What to work on
Copy the material below in full, substituting "Pick" for every occurrence of "Select" and keeping all other text unchanged.

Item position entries

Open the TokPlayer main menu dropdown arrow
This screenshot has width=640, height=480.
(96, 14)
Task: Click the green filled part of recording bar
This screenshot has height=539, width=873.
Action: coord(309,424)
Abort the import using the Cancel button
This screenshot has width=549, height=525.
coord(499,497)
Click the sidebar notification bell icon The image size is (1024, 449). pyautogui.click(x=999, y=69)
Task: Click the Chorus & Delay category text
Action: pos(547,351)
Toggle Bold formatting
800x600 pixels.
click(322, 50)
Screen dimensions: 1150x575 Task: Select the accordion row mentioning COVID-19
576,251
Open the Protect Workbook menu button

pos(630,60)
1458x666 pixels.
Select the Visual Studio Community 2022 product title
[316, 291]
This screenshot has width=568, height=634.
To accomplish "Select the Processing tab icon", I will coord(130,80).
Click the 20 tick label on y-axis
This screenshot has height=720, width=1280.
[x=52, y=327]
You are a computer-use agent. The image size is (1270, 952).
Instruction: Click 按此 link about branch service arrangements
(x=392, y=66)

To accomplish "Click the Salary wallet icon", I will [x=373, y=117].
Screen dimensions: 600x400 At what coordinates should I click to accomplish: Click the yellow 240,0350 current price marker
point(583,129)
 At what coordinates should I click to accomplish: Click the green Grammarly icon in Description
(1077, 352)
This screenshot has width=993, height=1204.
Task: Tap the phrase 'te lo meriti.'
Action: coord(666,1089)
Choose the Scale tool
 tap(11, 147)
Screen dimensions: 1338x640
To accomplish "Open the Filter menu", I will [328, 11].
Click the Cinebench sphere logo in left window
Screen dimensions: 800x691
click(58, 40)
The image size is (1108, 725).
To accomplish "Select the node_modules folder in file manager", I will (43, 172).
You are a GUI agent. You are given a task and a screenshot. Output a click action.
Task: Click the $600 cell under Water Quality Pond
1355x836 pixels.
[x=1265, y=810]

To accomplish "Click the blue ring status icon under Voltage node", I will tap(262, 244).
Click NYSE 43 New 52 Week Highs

Solution to the exercise
Open the TokPlayer main menu dropdown arrow
This screenshot has width=640, height=480.
(96, 14)
Task: Click the green filled part of recording bar
This screenshot has height=539, width=873.
Action: coord(309,424)
Abort the import using the Cancel button
This screenshot has width=549, height=525.
coord(499,497)
Click the sidebar notification bell icon The image size is (1024, 449). pyautogui.click(x=999, y=69)
Task: Click the Chorus & Delay category text
Action: pos(547,351)
Toggle Bold formatting
800x600 pixels.
click(322, 50)
Screen dimensions: 1150x575 Task: Pick the accordion row mentioning COVID-19
576,251
Open the Protect Workbook menu button

pos(630,60)
1458x666 pixels.
Pick the Visual Studio Community 2022 product title
[316, 291]
This screenshot has width=568, height=634.
To accomplish "Pick the Processing tab icon", I will coord(130,80).
Click the 20 tick label on y-axis
This screenshot has height=720, width=1280.
[x=52, y=327]
You are a computer-use agent. The image size is (1270, 952).
Instruction: Click 按此 link about branch service arrangements
(x=392, y=66)

To accomplish "Click the Salary wallet icon", I will [x=373, y=117].
Screen dimensions: 600x400 At what coordinates should I click to accomplish: Click the yellow 240,0350 current price marker
point(583,129)
 At what coordinates should I click to accomplish: Click the green Grammarly icon in Description
(1077, 352)
This screenshot has width=993, height=1204.
Task: Tap the phrase 'te lo meriti.'
Action: coord(666,1089)
Choose the Scale tool
 tap(11, 147)
Screen dimensions: 1338x640
To accomplish "Open the Filter menu", I will [328, 11].
Click the Cinebench sphere logo in left window
Screen dimensions: 800x691
click(58, 40)
The image size is (1108, 725).
To accomplish "Pick the node_modules folder in file manager", I will (43, 172).
You are a GUI agent. You are given a task and a screenshot. Output a click action.
Task: Click the $600 cell under Water Quality Pond
1355x836 pixels.
[x=1265, y=810]

To accomplish "Click the blue ring status icon under Voltage node", I will tap(262, 244).
Click NYSE 43 New 52 Week Highs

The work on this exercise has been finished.